O provável futuro primeiro-ministro israelense Benjamin Netanyahu conseguiu o ingresso do partido religioso nacionalista ultraortodoxo Shas na coalizão para governar o país. Com a nova adesão, Netanyahu dá um passo importante para tornar-se primeiro-ministro. Netanyahu também lançou um diálogo formal com o centrista Partido Trabalhista, com a intenção de moderar seu futuro governo. O apoio dos trabalhistas poderia fornecer credibilidade internacional e estabilidade, mas muitos membros do Partido Trabalhista relutam em integrar um governo chefiado por Netanyahu.

O líder do Likud tenta formar uma coalizão desde as eleições parlamentares do mês passado. O Likud ficou com 27 cadeiras, tendo que buscar aliados para controlar a maioria do Parlamento de 120 membros. Netanyahu tem até 3 de abril para formar o governo. Com o Shas, integram a coalizão 53 membros.
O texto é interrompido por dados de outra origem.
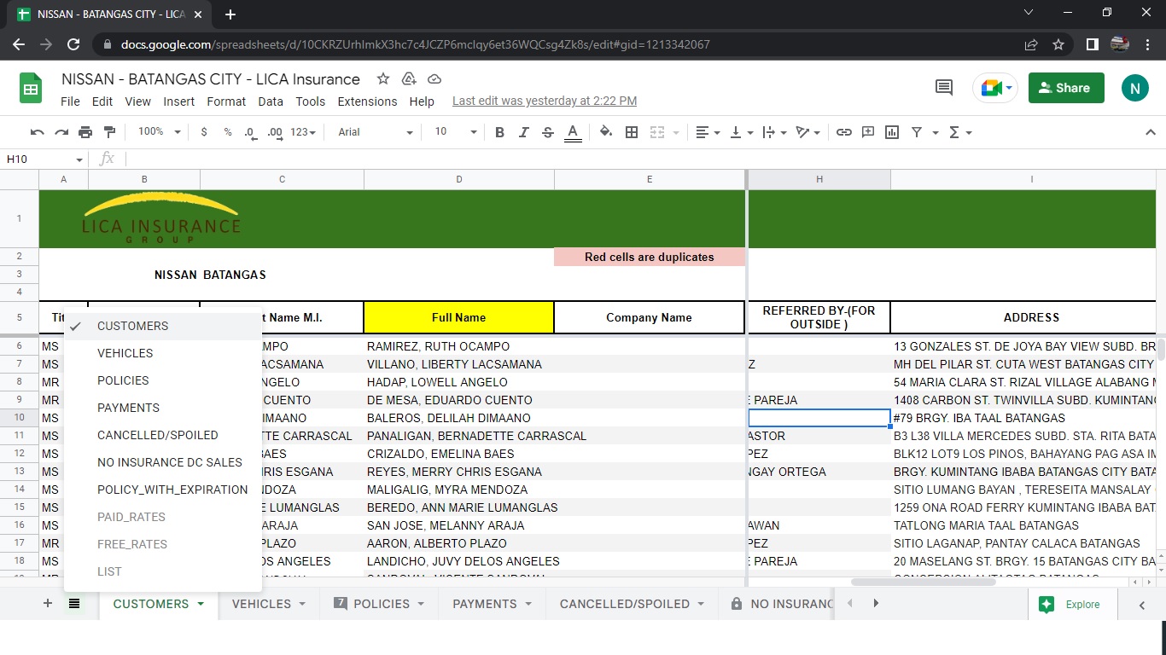Toggle Strikethrough formatting

[548, 132]
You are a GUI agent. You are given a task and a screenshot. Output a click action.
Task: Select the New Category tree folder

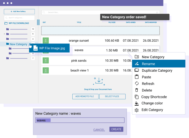click(18, 44)
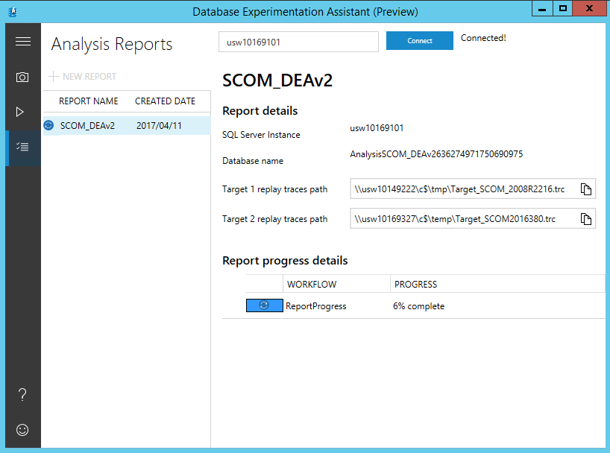610x453 pixels.
Task: Click the SCOM_DEAv2 report status icon
Action: pyautogui.click(x=48, y=126)
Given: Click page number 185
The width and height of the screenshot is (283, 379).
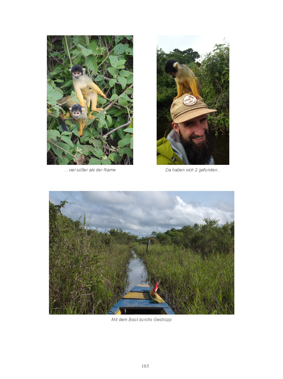Looking at the screenshot, I should [145, 366].
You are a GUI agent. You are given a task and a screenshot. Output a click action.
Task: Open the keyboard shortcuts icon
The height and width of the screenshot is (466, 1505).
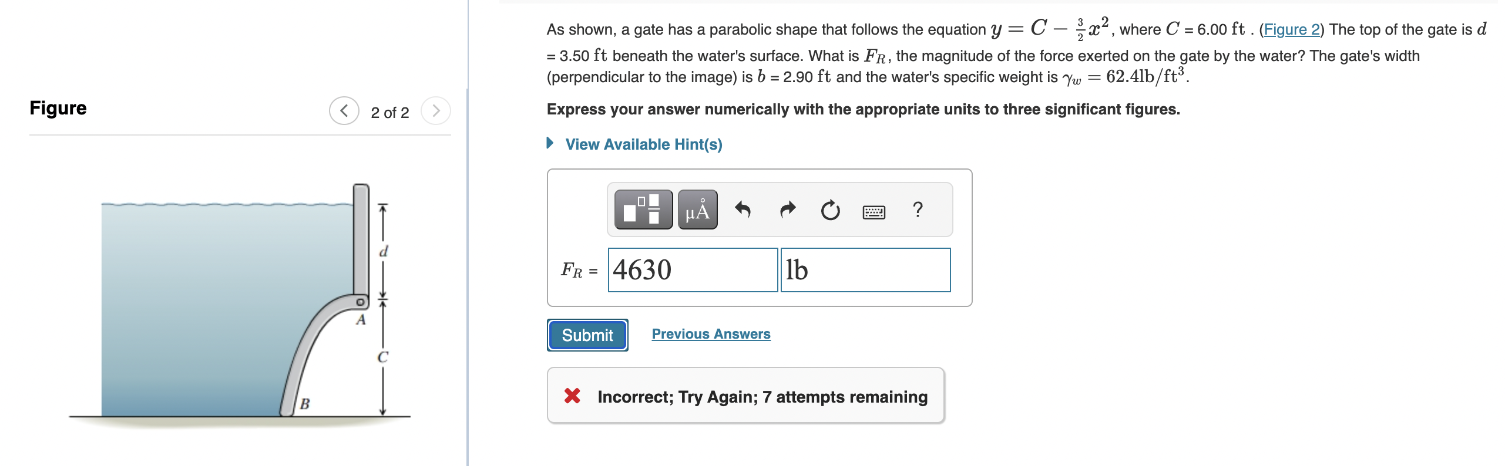coord(873,210)
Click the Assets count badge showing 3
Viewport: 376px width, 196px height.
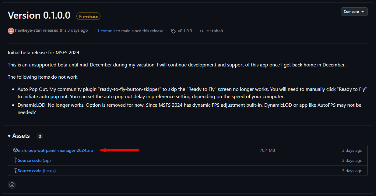click(40, 136)
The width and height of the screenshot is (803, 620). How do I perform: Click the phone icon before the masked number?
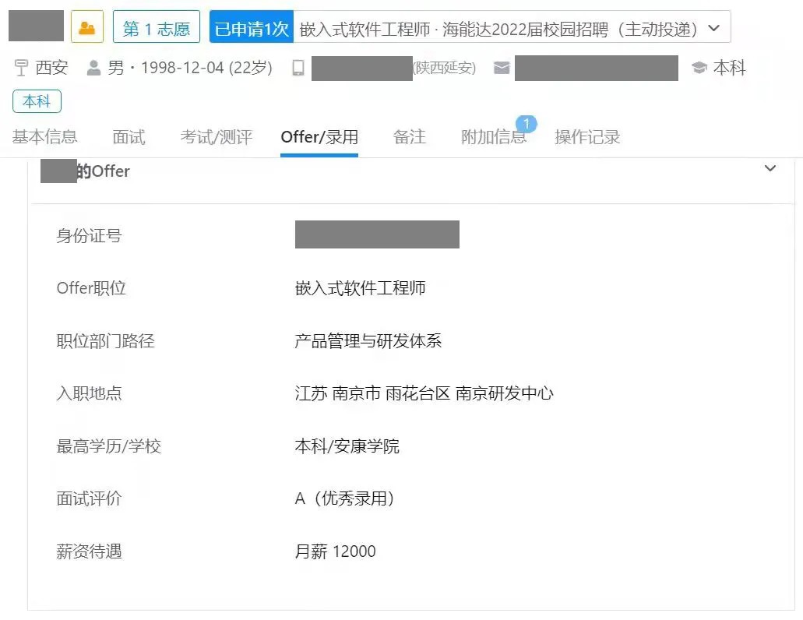(x=296, y=68)
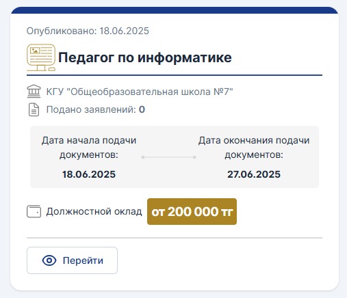Click the institution building icon
The height and width of the screenshot is (298, 347).
pyautogui.click(x=34, y=92)
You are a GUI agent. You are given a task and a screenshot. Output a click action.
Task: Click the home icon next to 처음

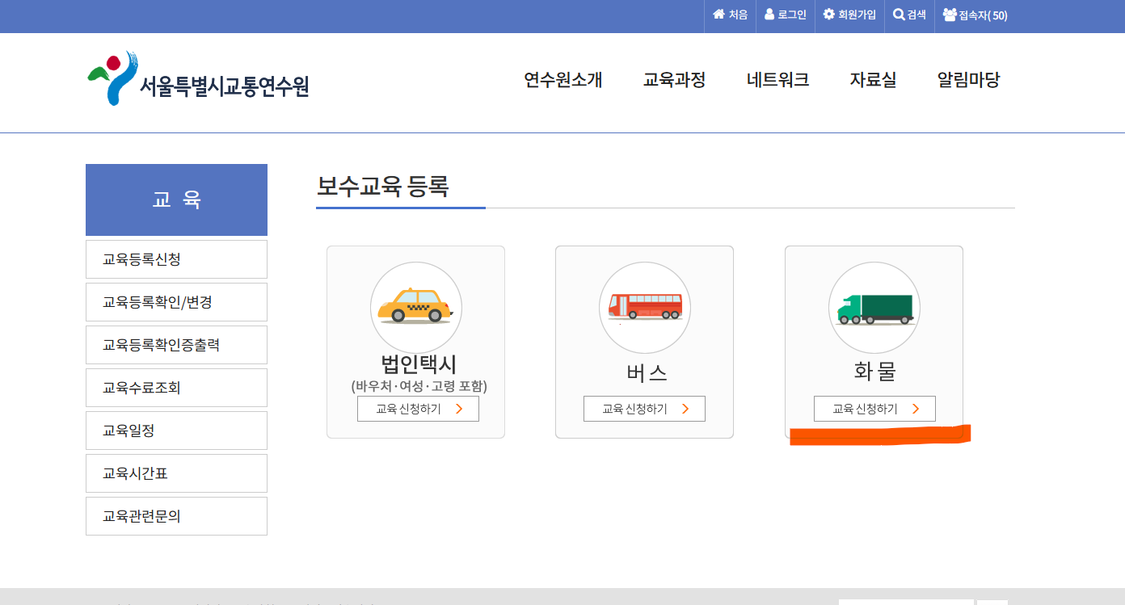coord(719,14)
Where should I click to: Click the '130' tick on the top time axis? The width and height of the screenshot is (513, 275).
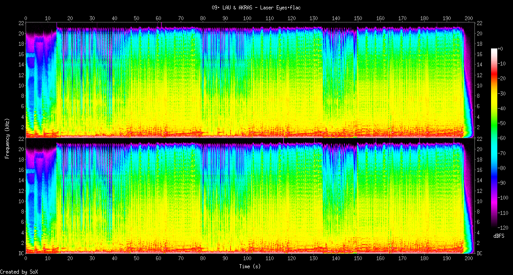tap(313, 18)
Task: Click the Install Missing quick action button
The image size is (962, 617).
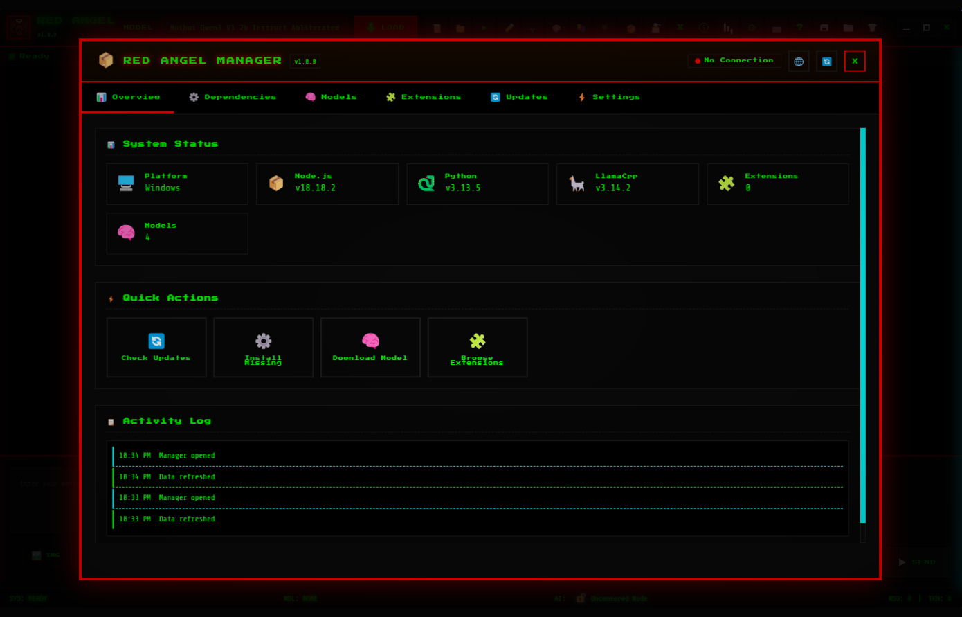Action: pyautogui.click(x=263, y=348)
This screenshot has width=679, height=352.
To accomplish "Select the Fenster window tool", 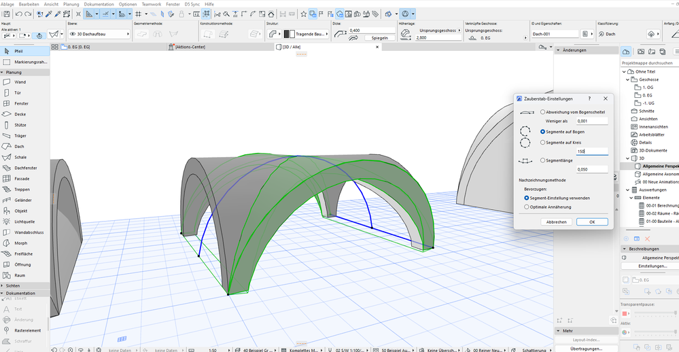I will 22,103.

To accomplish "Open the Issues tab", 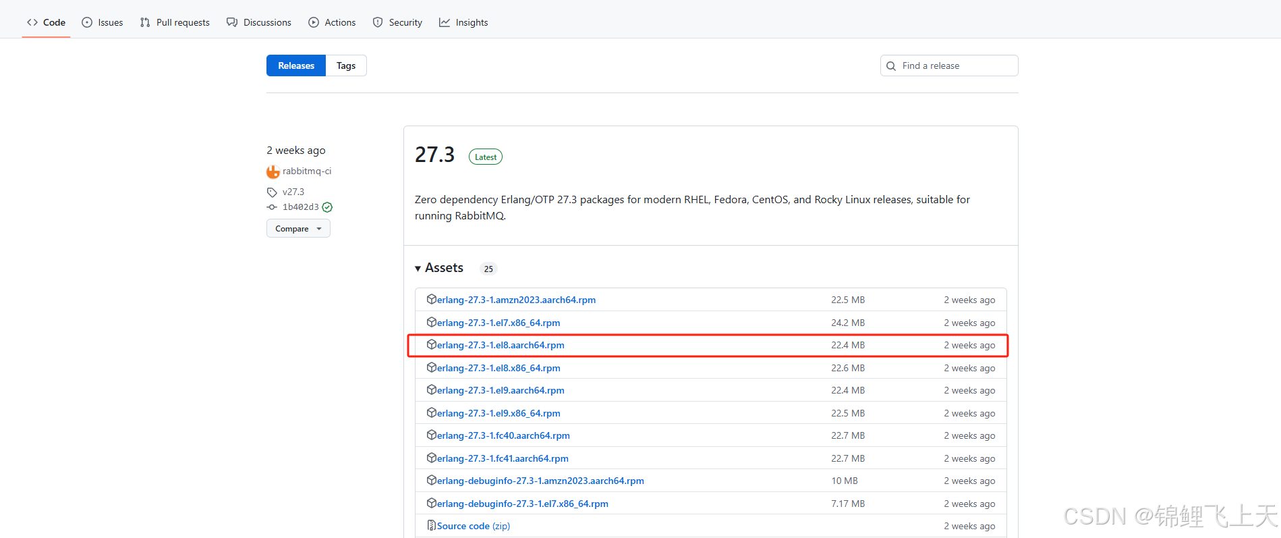I will click(103, 22).
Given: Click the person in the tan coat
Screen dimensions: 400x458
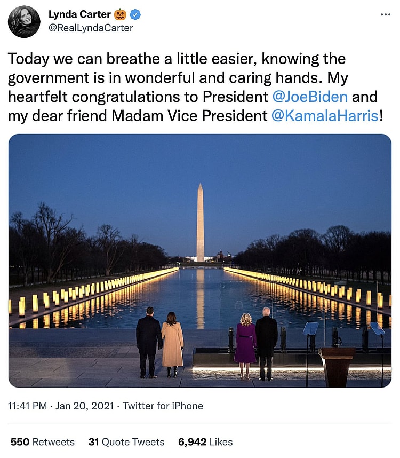Looking at the screenshot, I should (x=172, y=344).
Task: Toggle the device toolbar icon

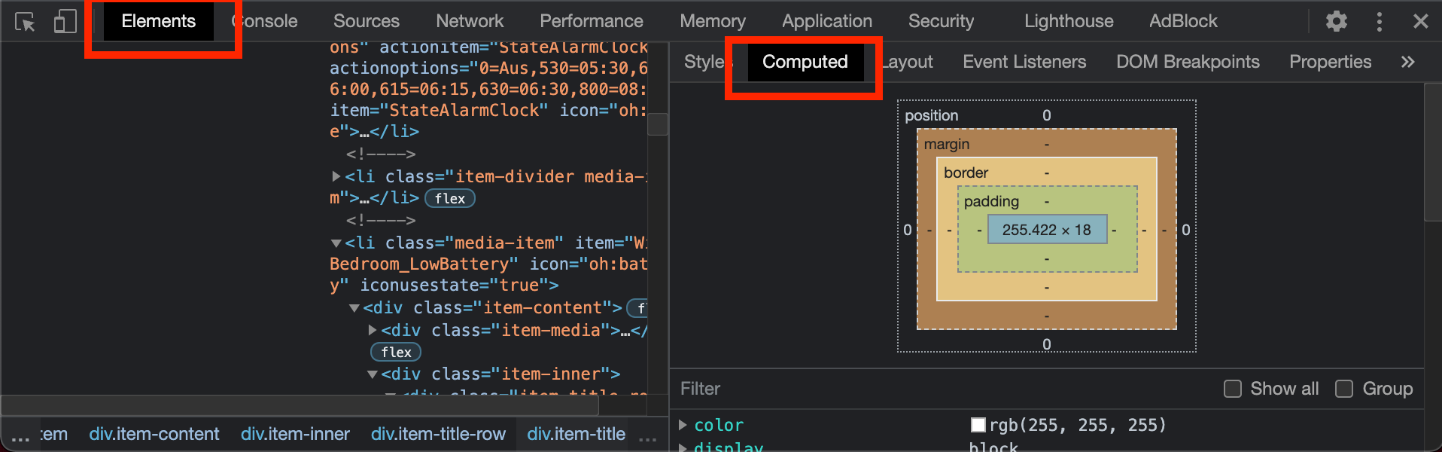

Netanyahu espera formar uma coalizão mais abrangente e negocia com outros quatro partidos.

Na semana passada, Netanyahu negociou com o Israel Beiteinu. O acordo deu ao líder desse partido, Avigdor Lieberman, a promessa de ser o próximo ministro das Relações Exteriores. Lieberman foi alvo de críticas e inclusive chamado de racista por seu projeto de exigir dos cidadãos árabes um juramento de lealdade. Caso se negassem a firmar tal documento, eles perderiam a nacionalidade. Além disso, Lieberman defende o redesenho do mapa israelense para se excluir cidadãos árabes. A presença do Shas ajuda a firmar a coalizão à direita do espectro político. O partido, que representa os judeus do Oriente Médio, recusa-se a apoiar que os palestinos ocupem qualquer parte de Jerusalém, em um eventual acordo de paz no futuro.